- Directed by: James Ricketson
- Written by: Don Catchlove
- Produced by: Don Catchlove Graeme Isaac
- Starring: Patsy Stephen
- Edited by: Tony Stevens
- Music by: Phil Colson Nigel Westlake
- Release date: 1989;
- Running time: 101 minutes
- Country: Australia
- Language: English
- Budget: A$750,000

= Candy Regentag =

Candy Regentag, also known as Kiss the Night, is a 1989 Australian film directed by James Ricketson, about a young woman who works in a brothel.

==Cast==
- Patsy Stephen as Candy
- Rainee Skinner as Flour
- Warwick Moss as Reg
- Maxine Klibingaitis as Bibi
- Gary Aron Cook as Ian
- Toni Scanlan as Gail
- John Polson as Cyril
- Arky Michael as Franky
- Imogen Annesley as Sascha
- Christopher Truswell as Leo

==Plot==
Ex-art student Jenny (Patsy Stephen) works as a prostitute at Bambi's, a brothel in Sydney's Kings Cross, under the assumed name 'Candy Regentag'. She lives with her boyfriend Ian (Gary Aron Cook), a no-hoper musician, who squanders Candy's earnings on drugs.

One night, leaving Bambi's, Candy encounters the enigmatic Reg (Warwick Moss). As she gets to know Reg, who is vastly different to Ian, Candy is drawn to his charisma. She finds herself falling in love with him and sees a future with him where she will no longer need to work at Bambi's. Reg, however, has other ideas, wanting to retain a service-client relationship.

Candy ends her relationship with Ian, before realising that the reality of her future with Reg is less than ideal, a revelation that culminates in a fatal stabbing.

==Production==
The film, directed by James Ricketson and
produced by Don Catchlove and
Graeme Isaac with Rainy Day Productions, was fully funded by the Australian Film Commission. It was shot on 16mm in Kings Cross, Sydney during August and September 1986. Much of the film was shot in a brothel constructed for the film.

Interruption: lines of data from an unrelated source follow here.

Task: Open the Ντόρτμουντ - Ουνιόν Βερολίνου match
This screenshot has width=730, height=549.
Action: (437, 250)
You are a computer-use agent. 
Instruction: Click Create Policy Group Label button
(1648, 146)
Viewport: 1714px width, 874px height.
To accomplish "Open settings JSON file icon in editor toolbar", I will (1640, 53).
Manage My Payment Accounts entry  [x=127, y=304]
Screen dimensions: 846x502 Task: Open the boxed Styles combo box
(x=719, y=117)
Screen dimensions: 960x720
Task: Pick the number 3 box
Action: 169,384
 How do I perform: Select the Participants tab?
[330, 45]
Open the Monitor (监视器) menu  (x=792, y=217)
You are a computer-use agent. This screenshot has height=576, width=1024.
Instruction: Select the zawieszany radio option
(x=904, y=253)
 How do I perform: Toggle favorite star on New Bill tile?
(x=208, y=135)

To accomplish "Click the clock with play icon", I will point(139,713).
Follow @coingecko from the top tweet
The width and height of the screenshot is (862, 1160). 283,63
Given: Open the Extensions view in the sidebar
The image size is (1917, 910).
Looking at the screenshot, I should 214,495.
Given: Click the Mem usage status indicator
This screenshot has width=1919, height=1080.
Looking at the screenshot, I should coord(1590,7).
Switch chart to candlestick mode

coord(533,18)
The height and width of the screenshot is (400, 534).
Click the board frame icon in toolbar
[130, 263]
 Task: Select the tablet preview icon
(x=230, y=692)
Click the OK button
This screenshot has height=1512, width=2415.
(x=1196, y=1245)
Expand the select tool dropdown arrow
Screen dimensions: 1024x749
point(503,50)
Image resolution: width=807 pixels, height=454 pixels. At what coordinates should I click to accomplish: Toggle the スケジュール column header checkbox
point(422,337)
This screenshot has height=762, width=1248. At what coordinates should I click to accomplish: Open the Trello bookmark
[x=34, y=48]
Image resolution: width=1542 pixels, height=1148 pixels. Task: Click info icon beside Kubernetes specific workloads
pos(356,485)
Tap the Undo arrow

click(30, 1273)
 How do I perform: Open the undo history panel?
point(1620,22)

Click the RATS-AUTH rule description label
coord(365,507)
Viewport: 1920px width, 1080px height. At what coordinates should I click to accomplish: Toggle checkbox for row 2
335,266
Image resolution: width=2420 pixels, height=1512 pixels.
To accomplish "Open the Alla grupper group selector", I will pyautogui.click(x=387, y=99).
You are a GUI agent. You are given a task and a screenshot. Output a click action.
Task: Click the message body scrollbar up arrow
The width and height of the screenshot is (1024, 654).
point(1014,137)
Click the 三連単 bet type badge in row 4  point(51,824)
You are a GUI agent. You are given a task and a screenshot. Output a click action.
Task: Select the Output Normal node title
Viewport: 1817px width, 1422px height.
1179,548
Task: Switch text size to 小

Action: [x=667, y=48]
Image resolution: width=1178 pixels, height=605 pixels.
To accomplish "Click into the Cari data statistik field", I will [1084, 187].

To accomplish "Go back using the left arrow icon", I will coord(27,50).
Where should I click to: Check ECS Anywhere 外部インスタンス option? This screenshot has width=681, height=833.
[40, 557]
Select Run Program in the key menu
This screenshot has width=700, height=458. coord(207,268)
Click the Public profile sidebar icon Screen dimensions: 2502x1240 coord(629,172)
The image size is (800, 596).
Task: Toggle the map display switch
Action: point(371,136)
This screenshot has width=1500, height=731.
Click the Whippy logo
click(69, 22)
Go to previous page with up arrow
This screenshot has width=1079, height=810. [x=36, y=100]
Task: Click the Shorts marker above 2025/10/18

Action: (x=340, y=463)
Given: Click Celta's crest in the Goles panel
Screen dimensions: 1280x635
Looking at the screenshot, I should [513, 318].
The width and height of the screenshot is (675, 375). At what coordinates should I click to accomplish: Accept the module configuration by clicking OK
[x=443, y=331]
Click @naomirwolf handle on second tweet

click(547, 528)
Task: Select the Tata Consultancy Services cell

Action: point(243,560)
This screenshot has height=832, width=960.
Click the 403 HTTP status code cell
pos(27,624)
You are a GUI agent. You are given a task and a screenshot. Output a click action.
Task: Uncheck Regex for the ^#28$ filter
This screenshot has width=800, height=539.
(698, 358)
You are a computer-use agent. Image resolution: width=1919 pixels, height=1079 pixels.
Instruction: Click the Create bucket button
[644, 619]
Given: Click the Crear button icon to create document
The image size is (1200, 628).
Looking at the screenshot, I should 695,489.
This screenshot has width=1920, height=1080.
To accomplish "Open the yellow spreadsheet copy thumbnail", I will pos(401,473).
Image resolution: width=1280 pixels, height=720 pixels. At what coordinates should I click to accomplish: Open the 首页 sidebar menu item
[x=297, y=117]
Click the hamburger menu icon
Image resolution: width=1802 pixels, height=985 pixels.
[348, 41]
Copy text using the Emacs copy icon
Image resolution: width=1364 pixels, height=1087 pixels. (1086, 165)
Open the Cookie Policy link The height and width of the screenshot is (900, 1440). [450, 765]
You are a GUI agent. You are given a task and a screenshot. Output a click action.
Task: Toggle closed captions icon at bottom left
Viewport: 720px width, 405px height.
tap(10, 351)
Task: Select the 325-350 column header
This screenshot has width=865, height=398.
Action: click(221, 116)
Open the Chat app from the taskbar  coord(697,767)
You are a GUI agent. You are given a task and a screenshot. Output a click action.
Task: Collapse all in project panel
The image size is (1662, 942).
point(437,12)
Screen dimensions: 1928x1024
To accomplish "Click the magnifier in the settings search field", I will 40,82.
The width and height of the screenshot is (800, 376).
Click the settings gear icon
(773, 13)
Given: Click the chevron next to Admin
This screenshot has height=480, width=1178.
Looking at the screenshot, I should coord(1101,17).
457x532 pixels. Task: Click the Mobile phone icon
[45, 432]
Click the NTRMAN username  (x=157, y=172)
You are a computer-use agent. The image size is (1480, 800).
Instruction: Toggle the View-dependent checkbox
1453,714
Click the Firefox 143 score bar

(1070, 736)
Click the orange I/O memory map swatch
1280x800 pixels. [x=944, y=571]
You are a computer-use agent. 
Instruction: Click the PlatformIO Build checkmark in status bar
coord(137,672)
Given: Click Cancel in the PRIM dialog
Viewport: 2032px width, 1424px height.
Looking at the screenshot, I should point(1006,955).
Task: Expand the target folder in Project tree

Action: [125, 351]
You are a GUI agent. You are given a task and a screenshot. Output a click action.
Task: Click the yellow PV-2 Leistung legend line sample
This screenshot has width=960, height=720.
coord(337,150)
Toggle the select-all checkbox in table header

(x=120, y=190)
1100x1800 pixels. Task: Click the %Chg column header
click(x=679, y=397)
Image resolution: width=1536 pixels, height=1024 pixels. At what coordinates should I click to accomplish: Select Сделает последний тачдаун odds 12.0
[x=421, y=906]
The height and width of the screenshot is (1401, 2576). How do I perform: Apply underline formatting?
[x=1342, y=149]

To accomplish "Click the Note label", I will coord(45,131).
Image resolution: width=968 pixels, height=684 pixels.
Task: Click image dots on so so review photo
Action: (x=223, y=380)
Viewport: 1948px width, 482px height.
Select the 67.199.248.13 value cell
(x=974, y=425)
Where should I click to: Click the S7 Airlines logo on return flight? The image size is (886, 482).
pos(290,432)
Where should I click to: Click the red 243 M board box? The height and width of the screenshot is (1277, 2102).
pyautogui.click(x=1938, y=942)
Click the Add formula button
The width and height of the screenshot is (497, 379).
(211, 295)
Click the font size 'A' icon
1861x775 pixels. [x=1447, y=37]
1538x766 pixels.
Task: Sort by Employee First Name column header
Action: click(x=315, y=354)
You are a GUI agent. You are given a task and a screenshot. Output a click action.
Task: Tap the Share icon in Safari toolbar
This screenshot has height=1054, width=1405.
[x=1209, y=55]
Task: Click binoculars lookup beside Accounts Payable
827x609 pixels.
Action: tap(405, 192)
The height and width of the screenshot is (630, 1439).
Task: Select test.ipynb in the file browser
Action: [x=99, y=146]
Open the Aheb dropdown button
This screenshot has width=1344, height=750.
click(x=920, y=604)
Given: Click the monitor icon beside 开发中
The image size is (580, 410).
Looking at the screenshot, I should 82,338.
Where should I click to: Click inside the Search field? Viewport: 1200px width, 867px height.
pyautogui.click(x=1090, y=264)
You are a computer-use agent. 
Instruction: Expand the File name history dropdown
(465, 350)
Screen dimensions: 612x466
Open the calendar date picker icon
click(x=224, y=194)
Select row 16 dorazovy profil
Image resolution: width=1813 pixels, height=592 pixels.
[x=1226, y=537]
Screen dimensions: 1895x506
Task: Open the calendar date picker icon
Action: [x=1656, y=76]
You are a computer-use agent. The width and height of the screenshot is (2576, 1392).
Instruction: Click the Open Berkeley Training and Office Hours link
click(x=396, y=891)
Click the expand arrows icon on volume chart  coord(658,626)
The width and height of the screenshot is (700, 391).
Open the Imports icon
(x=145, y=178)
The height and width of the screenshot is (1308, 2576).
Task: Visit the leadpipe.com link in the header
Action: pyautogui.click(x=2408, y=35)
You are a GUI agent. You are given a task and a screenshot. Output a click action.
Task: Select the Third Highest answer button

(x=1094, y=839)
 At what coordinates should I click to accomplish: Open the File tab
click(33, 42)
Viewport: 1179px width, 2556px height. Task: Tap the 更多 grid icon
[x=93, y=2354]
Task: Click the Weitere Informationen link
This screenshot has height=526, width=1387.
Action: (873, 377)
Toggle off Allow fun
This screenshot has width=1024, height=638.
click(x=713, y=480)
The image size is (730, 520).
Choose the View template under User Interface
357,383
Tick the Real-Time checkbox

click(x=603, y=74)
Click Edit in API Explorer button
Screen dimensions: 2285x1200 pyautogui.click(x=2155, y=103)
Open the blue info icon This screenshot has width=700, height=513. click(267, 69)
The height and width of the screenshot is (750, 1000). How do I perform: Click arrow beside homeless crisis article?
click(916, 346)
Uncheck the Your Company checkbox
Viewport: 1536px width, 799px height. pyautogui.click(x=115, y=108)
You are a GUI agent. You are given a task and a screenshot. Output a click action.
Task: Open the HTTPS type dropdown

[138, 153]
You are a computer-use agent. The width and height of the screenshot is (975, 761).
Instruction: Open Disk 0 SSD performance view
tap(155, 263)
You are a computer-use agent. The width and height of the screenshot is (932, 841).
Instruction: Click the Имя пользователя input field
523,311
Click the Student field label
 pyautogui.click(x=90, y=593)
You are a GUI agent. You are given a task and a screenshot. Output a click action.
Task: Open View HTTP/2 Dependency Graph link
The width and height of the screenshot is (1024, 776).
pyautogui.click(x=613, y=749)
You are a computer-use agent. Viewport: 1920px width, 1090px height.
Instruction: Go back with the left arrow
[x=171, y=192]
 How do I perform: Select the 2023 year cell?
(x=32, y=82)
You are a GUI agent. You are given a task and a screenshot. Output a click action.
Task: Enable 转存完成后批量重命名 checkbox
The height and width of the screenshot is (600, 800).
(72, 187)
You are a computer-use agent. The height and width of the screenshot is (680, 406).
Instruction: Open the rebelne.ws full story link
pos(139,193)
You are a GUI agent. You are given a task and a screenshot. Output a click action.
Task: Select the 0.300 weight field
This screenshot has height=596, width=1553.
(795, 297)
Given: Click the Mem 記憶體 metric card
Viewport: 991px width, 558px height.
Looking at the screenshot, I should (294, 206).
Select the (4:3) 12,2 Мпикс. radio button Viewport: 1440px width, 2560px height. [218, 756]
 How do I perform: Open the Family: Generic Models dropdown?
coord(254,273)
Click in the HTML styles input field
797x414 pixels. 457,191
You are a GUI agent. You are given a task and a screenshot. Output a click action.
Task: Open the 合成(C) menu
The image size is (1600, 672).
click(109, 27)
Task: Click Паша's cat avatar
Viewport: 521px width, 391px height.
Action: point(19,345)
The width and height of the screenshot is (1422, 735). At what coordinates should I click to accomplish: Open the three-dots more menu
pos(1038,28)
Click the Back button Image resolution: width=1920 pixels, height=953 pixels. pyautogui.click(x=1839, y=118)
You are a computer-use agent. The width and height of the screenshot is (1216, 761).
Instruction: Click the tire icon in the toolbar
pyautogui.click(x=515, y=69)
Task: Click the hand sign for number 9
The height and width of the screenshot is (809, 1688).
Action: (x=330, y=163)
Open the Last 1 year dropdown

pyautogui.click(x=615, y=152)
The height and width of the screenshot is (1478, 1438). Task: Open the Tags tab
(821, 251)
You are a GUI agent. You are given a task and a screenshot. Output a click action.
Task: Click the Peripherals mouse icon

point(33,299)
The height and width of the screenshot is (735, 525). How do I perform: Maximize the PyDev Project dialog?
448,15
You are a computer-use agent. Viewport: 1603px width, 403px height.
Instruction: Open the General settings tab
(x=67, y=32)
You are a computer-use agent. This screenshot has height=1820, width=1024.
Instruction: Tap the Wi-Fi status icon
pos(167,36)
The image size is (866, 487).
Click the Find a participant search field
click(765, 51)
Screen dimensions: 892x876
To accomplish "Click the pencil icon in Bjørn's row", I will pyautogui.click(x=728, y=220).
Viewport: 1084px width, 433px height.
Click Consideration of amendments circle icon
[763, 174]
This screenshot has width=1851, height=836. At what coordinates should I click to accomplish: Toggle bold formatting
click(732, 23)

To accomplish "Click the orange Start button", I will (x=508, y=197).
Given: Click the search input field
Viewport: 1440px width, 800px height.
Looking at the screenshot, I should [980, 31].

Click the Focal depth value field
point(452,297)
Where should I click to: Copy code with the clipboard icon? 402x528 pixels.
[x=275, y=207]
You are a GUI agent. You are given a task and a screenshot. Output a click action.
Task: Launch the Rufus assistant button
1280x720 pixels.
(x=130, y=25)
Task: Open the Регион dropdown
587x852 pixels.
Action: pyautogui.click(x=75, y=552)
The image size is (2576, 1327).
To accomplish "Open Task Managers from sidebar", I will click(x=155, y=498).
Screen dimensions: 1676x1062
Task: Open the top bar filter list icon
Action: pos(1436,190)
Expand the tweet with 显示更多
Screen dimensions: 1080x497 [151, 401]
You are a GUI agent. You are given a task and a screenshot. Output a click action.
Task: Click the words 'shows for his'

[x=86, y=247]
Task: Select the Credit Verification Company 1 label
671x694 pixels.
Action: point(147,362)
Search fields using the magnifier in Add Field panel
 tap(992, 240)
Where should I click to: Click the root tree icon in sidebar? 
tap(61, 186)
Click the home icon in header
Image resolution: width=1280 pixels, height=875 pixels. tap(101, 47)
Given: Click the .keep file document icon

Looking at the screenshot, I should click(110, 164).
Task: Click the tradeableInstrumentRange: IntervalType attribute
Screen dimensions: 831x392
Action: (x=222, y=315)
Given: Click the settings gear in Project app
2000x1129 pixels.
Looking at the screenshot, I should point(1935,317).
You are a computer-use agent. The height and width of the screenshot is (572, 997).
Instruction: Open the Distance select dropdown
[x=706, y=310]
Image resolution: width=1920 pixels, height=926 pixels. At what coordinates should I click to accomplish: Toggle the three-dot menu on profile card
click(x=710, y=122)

The film was composer and conductor Nigel Westlake's first film score.

==Release==
The film took two years to get a cinema release. After being completed in 1988 it had an initial release in the United States on 3 August 1988, before being officially released on 24 June 1989 in Australia.

Director, James Ricketson later said:
It was a story about a difficult kind of love between a man and a woman that happens to take place in the context of a brothel. But the same relationship could easily have taken place elsewhere. The man is incapable of making any kind of emotional commitment to the woman. The film was not hugely successful and I suppose I don't really think about it very much now. It's probably not a great film, but it's all right.

The film screened at Rivertown International Film Festival in 1989.

==Reception==
David Stratton of At the Movies review for Variety read: "This rather bleak, but quite gripping, drama... makes for a modestly effective film which, if it gets upbeat reviews, could work in selected venues in most large cities." and "Patsy Stephen gives a powerful performance as Candy, her looks and style reminiscent at times of Judy Davis."

Peter Crayford of the Australian Financial Review said: "Candy Regentag manages to avoid both the salacious and the sensational in dealing with life in a Kings Cross brothel. Its drama comes from the genuineness of its characterisations. It is a bold attempt at a contemporary suspense drama."